Si era nel dicembre del 2006, in mezzo alle polemiche che avevano seguito l’approvazione dell’indulto del luglio precedente. Clemente Mastella era ministro della giustizia del governo Prodi e una maggioranza trasversale aveva accettato di rispondere agli appelli alla clemenza del Papa. La destra del centrodestra, quella che oggi costituisce il baricentro del governo, era passata al contrattacco già a poche ore dalla strage, quando tutti avevano puntato il dito contro Azouz Marzouk, marito tunisino di Raffaella Castagna. «Chi ha votato l’indulto ha contribuito a questo eccidio», aveva dettato alle agenzie Maurizio Gasparri, allora deputato di Alleanza nazionale. Il leghista Mario Borghezio aveva dato la colpa alla «facile accoglienza, all’ottusa tolleranza e adesso anche all’indulto». «Per sgozzare un bambino devi essere un animale, quindi non può essere uno di noi», aveva sentenziato l’assessore regionale in quota An Piergianni Prosperini, che qualche tempo dopo avrebbe chiuso la sua carriera politica per una storia di mazzette e che sarebbe sotto inchiesta anche per traffico d’armi con l’Eritrea.

La risonanza del caso di Erba deriva dall’assunto espresso in sei parole da Prosperini: «Non può essere uno di noi». Di fronte a un eccidio efferato, a colpi di coltello e spranga e fiamme appiccate all’appartamento delle vittime, si cercò il mostro venuto da altrove ma ci si ritrovò come colpevoli i vicini di casa. Le rappresentazioni della vicenda giudiziaria e della possibile revisione del processo vertono ancora attorno a questo dibattito: a detta degli avvocati della difesa, una delle testimonianze chiave riguarderebbe una guerra tra bande di stranieri per il controllo delle piazze di spaccio.

Olindo e Rosa rappresentavano la violenza della piccola comunità e dei suoi rancori, come scrisse Pino Corrias in un libro tempestivo ma approfondito sulla vicenda. Le loro vite qualsiasi, e le condanne all’ergastolo, erano l’emblema di quello che i dati raccontano: la maggior parte delle violenze avviene tra le mura domestiche, davanti al feticcio del focolare elemento della triade riproposta dalla destra al governo (Dio! Patria! Famiglia!). Erba da punto di innesco dell’ennesima «emergenza sicurezza» divenne una spia dell’orrore delle guerre di pianerottolo.

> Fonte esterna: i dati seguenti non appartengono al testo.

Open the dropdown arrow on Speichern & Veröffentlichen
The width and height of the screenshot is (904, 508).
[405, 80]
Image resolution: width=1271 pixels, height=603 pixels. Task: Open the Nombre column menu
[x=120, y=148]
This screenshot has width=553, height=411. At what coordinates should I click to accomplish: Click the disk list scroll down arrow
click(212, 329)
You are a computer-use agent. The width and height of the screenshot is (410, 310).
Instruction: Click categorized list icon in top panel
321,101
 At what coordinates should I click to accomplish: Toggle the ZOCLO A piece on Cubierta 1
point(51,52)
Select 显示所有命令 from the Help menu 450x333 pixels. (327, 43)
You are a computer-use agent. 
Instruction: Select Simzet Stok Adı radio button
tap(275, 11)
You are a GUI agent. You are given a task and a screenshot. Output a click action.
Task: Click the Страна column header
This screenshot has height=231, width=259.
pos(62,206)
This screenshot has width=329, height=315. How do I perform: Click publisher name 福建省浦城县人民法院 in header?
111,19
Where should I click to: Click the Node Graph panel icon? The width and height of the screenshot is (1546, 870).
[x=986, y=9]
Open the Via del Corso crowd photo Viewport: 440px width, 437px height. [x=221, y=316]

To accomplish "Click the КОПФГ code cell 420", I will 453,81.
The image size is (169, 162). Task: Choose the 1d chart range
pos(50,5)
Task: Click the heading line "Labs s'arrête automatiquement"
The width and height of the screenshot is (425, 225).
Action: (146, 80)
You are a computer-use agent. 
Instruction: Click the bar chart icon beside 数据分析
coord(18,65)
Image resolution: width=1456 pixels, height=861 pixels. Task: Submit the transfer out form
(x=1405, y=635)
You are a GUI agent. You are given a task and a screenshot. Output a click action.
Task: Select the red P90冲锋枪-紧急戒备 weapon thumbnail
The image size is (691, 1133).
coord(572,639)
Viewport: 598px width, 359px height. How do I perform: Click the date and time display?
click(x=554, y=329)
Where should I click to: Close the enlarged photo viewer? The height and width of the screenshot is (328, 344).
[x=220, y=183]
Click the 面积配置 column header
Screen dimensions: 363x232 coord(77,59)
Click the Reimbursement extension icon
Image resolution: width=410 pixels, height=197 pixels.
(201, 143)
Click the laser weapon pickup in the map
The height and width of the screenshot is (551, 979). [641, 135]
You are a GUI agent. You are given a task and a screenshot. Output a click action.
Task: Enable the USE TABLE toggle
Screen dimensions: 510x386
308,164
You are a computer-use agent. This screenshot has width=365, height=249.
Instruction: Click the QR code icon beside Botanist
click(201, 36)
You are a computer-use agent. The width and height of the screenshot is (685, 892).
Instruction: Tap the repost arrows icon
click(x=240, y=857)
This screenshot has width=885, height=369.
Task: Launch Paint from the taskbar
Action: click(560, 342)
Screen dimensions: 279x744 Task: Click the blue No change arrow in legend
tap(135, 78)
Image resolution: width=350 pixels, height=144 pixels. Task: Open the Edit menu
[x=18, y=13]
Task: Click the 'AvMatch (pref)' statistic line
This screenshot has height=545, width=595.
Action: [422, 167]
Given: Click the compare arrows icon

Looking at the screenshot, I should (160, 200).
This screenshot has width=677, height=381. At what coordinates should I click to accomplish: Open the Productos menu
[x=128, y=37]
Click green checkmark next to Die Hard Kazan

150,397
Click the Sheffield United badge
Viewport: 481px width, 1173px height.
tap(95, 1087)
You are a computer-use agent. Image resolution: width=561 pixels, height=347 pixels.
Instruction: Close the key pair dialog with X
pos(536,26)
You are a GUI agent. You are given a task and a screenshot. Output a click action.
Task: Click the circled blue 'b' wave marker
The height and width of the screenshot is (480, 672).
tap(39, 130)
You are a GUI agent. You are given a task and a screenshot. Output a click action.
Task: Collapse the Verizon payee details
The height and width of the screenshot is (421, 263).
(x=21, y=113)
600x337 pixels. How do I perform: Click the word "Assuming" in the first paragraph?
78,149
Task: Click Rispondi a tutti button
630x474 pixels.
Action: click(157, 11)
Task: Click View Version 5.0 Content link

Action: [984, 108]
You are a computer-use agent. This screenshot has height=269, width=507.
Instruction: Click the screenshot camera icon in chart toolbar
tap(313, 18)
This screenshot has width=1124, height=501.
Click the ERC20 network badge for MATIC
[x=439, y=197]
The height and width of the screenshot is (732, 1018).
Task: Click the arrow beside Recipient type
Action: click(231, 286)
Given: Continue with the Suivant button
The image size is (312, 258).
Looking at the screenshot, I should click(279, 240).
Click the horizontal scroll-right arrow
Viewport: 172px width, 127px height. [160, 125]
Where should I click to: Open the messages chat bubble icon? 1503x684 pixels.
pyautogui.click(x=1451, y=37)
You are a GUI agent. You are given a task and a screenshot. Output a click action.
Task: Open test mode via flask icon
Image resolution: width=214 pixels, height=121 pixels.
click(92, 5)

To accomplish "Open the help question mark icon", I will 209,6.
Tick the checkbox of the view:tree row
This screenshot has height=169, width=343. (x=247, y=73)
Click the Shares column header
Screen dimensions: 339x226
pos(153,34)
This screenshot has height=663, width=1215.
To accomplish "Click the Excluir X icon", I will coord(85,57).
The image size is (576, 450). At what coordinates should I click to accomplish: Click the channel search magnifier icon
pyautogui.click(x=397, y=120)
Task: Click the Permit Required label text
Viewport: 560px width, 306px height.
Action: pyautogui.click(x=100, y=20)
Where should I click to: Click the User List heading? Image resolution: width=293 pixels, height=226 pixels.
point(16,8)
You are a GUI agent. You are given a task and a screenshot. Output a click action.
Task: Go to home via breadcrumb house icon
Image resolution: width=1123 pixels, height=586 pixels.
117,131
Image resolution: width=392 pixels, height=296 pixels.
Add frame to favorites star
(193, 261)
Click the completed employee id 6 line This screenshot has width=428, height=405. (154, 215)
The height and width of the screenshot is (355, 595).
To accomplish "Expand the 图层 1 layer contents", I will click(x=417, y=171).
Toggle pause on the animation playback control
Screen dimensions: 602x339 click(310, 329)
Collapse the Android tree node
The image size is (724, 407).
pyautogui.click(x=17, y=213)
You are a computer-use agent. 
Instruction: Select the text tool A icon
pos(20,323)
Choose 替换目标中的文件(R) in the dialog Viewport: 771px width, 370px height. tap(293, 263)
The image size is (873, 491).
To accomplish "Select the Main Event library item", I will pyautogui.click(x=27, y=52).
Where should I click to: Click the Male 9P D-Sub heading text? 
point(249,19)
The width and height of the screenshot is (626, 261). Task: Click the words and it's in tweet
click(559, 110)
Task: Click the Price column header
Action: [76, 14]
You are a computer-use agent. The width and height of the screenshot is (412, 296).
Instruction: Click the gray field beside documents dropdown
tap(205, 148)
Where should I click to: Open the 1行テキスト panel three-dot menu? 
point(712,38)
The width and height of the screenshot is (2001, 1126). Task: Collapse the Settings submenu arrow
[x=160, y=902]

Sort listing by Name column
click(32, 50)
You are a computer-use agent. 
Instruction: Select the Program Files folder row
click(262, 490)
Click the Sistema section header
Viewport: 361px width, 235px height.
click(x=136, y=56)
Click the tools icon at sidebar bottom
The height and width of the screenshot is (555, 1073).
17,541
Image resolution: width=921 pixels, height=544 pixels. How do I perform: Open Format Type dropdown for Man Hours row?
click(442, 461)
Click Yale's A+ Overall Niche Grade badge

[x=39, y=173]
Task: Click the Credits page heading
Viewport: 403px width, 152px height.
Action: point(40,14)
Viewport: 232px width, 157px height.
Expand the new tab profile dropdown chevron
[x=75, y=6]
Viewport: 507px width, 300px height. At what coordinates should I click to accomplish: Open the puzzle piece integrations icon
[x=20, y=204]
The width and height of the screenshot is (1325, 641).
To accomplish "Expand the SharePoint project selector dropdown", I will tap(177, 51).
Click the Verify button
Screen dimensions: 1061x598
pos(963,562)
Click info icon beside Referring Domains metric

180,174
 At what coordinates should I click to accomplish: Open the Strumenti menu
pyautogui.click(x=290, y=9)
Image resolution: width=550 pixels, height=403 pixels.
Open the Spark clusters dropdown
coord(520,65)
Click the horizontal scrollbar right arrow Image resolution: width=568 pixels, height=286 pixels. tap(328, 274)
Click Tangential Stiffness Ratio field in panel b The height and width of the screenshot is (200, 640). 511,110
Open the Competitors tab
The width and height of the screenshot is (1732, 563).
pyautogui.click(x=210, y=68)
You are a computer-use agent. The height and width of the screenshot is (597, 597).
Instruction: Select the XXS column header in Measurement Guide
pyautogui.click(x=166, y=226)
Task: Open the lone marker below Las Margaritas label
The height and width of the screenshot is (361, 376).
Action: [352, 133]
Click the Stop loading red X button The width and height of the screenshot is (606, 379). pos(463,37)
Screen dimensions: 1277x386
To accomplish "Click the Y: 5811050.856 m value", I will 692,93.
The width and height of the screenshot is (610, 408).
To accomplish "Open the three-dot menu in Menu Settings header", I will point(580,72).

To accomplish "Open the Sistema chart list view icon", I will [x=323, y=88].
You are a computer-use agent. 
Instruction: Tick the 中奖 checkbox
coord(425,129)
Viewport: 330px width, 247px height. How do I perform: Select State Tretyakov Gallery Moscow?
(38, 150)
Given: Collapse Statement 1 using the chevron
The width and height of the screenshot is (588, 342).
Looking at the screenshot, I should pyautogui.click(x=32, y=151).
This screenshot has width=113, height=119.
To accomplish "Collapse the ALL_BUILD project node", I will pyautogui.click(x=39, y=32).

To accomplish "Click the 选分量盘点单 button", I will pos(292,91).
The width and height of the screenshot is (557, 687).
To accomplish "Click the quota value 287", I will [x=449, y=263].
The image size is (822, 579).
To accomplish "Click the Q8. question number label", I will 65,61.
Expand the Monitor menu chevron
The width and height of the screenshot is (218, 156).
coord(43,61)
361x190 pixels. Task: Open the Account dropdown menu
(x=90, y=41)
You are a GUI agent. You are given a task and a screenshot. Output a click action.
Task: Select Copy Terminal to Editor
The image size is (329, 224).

Chiunque abbia fatto esperienza di una riunione di condominio avrà osservato come la contesa degli spazi che si frappongono tra una proprietà privata e un’altra, tra le sacre mura domestiche e il bene comune, scateni gli istinti più bassi. È in mezzo ai vicini di casa, tra un punto e l’altro dell’ordine del giorno, che quasi viene voglia di abbandonare qualsiasi speranza nella forza emancipativa della specie umana. Osservando la controversa confessione di Olindo e Rosa, gli italiani in qualche modo riconobbero che la violenza di questa gente semplice e all’apparenza innocua ricordava loro in forma iperbolica le faide spietate e sotterranee che si consumano all’interno dei caseggiati. Nei consessi di condominio, spazi di confronto tra individui proprietari la cui missione è far valere ogni maledetto millesimo, la tensione rischia di esplodere. Non bisogna aver letto i romanzi urbani di Ballard, storie di fantascienza che non scoprono altri mondi ma indagano le forme più estreme delle nostre società, per cogliere l’essenza perturbante della strage. E per capire come la destra vorrebbe trasformare le nostre città in giganteschi condomini: contenitori di proprietà private da blindare invece che spazi comuni da attraversare.